• [THE PROBLEM] Copy every line below that has the word "computer" in it.
--- MATERIAL TO PROCESS Enclosed Below ---
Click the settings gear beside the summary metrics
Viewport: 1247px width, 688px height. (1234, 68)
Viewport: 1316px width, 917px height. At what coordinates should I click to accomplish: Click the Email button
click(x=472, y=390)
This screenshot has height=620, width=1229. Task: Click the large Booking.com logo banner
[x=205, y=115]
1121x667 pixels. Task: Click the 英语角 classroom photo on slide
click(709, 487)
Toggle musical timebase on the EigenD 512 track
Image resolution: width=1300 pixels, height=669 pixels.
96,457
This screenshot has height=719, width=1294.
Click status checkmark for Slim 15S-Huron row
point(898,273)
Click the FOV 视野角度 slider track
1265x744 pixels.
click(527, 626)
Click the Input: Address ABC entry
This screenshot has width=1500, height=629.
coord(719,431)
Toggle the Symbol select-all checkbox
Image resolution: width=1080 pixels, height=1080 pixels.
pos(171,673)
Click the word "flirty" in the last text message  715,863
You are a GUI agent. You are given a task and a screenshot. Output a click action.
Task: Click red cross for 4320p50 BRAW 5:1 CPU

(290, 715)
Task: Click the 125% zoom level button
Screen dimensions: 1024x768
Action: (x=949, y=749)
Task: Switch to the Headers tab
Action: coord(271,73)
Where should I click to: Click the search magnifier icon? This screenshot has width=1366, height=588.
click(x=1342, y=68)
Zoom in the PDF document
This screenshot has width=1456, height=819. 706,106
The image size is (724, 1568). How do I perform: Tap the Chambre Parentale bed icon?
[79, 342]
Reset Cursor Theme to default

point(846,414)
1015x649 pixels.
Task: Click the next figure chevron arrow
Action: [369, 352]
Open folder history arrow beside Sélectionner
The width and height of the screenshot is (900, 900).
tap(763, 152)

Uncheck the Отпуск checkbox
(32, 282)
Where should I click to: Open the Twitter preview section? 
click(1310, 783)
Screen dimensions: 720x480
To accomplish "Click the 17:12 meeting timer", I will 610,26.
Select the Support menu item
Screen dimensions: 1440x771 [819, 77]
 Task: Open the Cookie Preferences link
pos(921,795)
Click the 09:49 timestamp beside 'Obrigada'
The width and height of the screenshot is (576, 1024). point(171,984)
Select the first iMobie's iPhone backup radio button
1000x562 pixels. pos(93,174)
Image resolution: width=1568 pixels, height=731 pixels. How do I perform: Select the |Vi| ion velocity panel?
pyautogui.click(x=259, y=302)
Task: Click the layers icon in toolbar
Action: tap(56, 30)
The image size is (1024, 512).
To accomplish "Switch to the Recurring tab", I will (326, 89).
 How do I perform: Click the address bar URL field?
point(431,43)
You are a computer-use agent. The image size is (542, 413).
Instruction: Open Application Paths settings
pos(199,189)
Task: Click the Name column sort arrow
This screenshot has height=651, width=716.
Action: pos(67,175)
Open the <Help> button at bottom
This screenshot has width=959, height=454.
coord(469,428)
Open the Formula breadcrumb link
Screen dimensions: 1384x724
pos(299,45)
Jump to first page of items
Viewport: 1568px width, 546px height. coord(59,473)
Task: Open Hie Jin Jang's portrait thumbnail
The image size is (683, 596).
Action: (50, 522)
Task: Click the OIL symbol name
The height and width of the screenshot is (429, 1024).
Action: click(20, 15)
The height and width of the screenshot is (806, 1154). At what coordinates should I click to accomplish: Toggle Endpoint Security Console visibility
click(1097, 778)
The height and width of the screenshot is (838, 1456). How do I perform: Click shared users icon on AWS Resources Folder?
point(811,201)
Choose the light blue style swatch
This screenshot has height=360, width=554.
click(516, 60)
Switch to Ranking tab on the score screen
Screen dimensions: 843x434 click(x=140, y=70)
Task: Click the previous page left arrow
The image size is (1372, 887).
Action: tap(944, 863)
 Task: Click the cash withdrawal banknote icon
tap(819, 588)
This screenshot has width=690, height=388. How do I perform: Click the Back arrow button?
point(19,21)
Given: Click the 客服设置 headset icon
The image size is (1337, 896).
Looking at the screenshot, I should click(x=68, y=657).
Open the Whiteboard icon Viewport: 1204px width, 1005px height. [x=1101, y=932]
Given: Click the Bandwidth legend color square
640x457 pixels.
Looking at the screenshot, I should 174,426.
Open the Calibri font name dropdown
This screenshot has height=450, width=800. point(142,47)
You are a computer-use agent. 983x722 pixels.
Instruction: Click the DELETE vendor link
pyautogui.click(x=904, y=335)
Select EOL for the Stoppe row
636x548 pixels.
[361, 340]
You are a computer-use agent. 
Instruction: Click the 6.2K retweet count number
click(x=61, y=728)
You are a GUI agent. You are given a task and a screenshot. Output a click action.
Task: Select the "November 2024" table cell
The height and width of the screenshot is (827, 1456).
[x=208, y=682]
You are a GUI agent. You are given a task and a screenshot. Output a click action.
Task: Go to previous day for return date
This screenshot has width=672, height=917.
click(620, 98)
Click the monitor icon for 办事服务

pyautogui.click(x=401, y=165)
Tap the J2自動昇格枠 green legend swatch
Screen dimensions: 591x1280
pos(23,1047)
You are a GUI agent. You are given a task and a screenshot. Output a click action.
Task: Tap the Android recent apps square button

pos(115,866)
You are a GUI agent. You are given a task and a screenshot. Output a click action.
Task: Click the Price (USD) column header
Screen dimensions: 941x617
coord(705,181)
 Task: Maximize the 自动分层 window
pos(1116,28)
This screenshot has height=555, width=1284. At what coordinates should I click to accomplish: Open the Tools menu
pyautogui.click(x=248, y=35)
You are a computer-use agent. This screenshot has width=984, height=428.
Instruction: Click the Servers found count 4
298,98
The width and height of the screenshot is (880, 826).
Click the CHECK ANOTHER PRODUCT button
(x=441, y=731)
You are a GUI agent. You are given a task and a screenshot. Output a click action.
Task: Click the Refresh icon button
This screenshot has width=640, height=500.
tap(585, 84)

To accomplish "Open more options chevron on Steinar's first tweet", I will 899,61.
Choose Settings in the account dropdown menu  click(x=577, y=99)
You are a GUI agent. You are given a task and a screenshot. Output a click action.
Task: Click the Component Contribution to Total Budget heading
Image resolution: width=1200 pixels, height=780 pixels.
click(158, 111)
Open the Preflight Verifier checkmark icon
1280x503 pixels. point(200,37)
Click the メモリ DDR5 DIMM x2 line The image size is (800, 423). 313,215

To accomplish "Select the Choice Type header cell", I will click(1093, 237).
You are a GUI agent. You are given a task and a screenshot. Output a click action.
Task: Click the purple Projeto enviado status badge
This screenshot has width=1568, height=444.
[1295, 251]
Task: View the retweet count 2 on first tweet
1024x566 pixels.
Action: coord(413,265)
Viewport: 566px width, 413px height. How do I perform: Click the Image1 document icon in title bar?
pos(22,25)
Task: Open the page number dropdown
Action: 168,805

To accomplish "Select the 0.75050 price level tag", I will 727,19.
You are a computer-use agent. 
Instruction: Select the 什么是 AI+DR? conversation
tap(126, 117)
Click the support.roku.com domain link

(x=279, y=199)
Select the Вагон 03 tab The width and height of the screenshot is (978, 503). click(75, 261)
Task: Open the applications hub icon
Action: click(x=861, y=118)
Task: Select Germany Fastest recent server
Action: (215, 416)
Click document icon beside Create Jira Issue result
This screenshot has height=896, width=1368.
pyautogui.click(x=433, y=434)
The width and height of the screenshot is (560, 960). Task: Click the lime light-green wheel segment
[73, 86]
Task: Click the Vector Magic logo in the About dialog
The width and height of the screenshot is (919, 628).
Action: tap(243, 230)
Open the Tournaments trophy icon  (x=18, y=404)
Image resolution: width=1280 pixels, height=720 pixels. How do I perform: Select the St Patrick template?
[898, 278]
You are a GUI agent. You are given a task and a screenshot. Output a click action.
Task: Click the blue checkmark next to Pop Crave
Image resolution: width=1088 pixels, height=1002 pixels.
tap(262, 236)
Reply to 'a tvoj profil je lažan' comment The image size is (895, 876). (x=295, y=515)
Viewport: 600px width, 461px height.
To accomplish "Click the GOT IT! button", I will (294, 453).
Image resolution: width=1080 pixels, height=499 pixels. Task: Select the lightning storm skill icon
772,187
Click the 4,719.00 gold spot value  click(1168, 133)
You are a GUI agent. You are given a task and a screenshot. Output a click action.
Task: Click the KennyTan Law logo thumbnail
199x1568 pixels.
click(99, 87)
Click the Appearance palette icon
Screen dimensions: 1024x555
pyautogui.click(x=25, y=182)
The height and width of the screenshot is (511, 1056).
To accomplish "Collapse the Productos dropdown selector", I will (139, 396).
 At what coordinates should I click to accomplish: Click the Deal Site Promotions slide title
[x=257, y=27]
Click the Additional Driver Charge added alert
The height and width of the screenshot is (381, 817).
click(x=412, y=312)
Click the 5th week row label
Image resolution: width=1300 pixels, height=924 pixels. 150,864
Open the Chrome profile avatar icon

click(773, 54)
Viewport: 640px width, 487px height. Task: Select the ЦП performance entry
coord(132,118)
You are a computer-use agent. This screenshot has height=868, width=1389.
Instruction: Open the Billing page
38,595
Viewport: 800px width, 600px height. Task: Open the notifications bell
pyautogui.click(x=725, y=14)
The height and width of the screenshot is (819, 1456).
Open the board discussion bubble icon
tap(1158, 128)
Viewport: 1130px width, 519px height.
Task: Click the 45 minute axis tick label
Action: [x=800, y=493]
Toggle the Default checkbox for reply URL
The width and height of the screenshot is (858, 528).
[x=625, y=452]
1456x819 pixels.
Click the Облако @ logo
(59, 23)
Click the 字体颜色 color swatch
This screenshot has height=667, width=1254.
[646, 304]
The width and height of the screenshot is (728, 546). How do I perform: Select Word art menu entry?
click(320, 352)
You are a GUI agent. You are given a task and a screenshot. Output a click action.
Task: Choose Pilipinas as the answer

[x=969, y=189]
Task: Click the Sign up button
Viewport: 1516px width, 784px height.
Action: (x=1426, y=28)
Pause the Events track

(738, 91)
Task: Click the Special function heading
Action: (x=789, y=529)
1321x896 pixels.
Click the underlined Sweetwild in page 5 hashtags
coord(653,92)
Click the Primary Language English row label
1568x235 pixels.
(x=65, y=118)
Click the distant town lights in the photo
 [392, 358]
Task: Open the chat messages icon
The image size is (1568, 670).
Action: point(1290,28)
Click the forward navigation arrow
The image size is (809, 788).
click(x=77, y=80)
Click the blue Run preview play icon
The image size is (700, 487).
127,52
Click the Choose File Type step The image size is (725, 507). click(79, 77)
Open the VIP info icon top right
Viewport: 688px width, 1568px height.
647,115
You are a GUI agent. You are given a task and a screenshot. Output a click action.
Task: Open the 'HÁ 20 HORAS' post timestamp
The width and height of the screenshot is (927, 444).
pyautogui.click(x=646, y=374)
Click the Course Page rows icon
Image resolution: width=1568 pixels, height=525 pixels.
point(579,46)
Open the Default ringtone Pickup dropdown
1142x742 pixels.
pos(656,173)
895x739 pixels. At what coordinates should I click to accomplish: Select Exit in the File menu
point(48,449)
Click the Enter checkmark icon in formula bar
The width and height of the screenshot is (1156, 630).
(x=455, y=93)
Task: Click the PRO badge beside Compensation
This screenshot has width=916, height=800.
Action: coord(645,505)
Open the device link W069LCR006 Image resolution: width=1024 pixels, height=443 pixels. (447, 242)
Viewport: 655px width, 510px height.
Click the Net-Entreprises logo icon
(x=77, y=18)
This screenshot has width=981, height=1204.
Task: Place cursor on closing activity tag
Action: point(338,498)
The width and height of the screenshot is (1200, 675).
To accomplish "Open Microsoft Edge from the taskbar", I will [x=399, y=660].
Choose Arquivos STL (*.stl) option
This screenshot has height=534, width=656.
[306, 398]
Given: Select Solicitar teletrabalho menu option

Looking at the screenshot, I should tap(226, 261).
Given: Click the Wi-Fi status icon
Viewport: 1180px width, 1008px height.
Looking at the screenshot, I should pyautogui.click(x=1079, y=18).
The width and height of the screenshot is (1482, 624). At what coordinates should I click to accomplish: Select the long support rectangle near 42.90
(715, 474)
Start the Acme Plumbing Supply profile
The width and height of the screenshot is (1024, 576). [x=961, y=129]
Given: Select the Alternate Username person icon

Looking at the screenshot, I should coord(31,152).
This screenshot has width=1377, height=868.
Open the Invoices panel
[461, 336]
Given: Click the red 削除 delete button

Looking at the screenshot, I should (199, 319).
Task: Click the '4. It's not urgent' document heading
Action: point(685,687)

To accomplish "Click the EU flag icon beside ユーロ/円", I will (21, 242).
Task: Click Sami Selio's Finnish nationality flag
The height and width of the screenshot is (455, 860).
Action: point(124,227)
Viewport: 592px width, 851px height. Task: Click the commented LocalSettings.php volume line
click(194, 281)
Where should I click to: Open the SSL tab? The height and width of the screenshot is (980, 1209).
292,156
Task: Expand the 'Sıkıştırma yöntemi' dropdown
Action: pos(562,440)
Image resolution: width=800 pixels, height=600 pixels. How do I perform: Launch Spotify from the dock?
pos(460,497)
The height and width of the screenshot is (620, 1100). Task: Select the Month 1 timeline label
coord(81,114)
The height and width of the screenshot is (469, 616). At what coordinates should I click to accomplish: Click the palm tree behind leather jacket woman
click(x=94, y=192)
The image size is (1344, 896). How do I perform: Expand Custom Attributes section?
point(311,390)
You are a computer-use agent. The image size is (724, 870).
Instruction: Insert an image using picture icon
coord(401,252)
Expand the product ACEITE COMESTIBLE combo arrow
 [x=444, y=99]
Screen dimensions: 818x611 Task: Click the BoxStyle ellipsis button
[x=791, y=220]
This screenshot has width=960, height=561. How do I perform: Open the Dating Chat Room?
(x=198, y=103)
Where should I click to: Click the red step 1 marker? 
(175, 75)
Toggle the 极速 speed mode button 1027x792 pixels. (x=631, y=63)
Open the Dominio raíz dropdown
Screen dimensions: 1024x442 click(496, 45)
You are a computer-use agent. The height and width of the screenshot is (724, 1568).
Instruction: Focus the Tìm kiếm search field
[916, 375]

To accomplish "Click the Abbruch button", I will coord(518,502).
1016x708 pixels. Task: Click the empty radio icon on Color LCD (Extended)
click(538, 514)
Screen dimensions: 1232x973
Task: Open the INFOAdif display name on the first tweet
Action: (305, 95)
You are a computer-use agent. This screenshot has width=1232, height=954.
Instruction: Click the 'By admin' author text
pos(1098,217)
--- End of Enclosed MATERIAL TO PROCESS ---
• [RESULT OF THIS TASK]
You are a computer-use agent. The image size is (542, 413).
You are a computer-use agent. 983x722 pixels.
You are a computer-use agent. 
You are a computer-use agent. This screenshot has width=984, height=428.
You are a computer-use agent. 
You are a computer-use agent. This screenshot has height=868, width=1389.
You are a computer-use agent. The image size is (724, 870).
You are a computer-use agent. The height and width of the screenshot is (724, 1568).
You are a computer-use agent. This screenshot has width=1232, height=954.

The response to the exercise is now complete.